Intenté ir a Mataje, el pequeño pueblo ecuatoriano sobre el río del mismo nombre y frente a la frontera con Colombia, donde ‘Guacho’ tenía una casa en la que residía su mamá, pero no fue posible. Las autoridades ecuatorianas han establecido un cerco en torno a él, como si fuese un leprosorio de antaño, con varios controles de las Fuerzas Especiales de la Policía y me cerraron el paso. Incluso el taxista que me llevaba consideraba un enorme riesgo desplazarse hacia dicha diminuta población, pese a que han pasado seis meses desde que el Ejército y la Policía ecuatorianas se la tomaron y en aquel entonces solo me permitieron hacer un rápido recorrido a bordo de una tanqueta.

¿Sin salida?

Pese a la presencia del Óliver Sinisterra, diversas bandas de delincuentes actúan por su cuenta cobrando vacunas y realizando una serie de secuestros exprés, que las víctimas no denuncian. Prefieren pagar y esperar que Dios o los exguerrilleros hagan justicia.

El único de estos delitos que tuvo repercusión nacional fue el de tres transportistas, ocurrido en septiembre en Barbacoas. Pese a que las familias cancelaron unos 70 millones que acordaron, los asesinaron. La Policía actuó con rapidez y apresaron a trece integrantes de la banda que se refugiaban en Pasto. “Algunos de los capturados eran conocidos de acá. A otros ya los degollaron. Esas muertes dolieron mucho porque todo el mundo conocía a los tres transportistas y sus familias, que no tienen plata, habían pagado.

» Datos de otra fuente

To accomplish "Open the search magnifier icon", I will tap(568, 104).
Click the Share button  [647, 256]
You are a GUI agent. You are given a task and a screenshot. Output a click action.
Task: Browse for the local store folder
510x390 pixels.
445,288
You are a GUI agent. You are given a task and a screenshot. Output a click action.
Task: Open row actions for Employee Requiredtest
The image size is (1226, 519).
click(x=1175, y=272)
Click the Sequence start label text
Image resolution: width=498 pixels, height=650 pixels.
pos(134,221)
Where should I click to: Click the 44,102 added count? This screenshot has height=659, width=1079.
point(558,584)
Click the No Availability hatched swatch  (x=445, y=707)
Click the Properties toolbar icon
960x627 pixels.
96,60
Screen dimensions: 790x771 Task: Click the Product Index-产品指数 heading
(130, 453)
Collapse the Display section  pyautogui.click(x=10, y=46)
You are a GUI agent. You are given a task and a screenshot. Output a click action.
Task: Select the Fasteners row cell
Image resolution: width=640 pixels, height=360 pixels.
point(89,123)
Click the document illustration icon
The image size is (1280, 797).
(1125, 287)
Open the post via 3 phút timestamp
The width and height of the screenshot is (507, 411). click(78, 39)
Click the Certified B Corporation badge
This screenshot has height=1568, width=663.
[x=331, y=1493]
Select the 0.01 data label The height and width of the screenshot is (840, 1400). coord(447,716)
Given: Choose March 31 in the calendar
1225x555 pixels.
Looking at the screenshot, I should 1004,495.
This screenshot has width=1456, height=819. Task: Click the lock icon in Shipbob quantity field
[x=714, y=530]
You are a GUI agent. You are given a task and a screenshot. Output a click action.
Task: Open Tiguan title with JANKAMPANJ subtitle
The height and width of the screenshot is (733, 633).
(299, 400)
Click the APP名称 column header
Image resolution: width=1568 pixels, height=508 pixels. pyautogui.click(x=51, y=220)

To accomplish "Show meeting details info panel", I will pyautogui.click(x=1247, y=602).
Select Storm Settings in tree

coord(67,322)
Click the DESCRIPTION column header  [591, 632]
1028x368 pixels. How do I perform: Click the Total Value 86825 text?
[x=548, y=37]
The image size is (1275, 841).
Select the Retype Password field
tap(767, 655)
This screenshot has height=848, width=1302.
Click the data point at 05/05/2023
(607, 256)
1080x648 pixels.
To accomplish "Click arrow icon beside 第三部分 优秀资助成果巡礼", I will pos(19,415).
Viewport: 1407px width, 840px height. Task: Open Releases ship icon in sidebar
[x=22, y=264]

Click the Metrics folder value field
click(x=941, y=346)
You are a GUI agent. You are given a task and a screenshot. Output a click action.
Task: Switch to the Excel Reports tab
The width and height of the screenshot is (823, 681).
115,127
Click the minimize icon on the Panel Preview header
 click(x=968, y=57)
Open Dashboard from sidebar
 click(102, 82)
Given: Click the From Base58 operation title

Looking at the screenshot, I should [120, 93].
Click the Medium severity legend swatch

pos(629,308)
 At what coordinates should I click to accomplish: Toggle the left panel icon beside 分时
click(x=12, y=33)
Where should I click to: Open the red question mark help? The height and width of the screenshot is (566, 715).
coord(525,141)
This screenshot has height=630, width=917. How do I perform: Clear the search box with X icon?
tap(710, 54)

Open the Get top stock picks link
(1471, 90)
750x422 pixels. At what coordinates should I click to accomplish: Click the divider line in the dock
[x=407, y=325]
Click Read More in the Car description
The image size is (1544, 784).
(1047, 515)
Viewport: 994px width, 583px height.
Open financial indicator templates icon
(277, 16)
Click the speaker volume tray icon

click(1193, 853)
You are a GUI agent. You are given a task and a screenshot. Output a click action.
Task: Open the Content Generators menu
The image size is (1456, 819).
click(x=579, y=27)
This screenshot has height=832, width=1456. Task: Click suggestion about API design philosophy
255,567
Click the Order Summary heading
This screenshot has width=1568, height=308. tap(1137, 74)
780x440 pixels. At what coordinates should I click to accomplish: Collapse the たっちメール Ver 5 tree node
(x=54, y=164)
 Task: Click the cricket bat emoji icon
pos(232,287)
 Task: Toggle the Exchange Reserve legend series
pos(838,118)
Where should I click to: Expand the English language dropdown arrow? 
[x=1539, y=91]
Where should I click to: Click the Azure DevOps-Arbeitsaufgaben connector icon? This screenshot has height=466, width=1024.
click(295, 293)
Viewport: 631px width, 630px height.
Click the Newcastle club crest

Seguro los asesinaron porque debieron reconocerlos”.

La turbulenta realidad de los pueblos del Triángulo del Telembí y la sentencia que se escucha por todos sus rincones de que “mientras haya coca y olvido estatal, es muy difícil que nada cambie” no obstan para que aún haya un resquicio para soñar.

En Barbacoas, un puñado de valerosas mujeres protagonizó en el 2012 la huelga de “piernas cruzadas” para exigir la pavimentación de la entonces trocha que unía la cabecera municipal con Buenavista para llegar a la Panamericana, y lograron que el Ejército la construyera. Aún faltan por pavimentar 11 de los 27 kilómetros prometidos, y la Fundación Piernas Cruzadas, creada con posterioridad para impulsar ese y otros proyectos que beneficien al pueblo, sigue trabajando a diario, sin ningún tipo de retribución económica, solo por amor a su tierra, para que cumplan la promesa y organismos del Estado firmen otros compromisos realistas.

Porque pocos entienden en Barbacoas y Roberto Payán que con dineros del Fondo Adaptación, tras las inundaciones del 2010, levantaran sendos hospitales, grandes y modernos, diseñados en un escritorio de Bogotá, sin tener en cuenta que carecen de los recursos humanos y materiales para sostenerlos. En el de Roberto Payán ni siquiera hay energía, que debe llevar la alcaldía, y no se ha inaugurado. Tampoco abrió las puertas el de sus vecinos. Pueden convertirse en “dos lindos elefantes blancos”, advirtieron.

De no corregirse el rumbo de esa Colombia ignorada, al optimismo y determinación de las mujeres de piernas cruzadas por pintar otro horizonte lo vencerá el derrotismo de quienes no avistan una salida: “Nos acostumbramos tanto a la falta de esperanza que uno no piensa en el futuro”.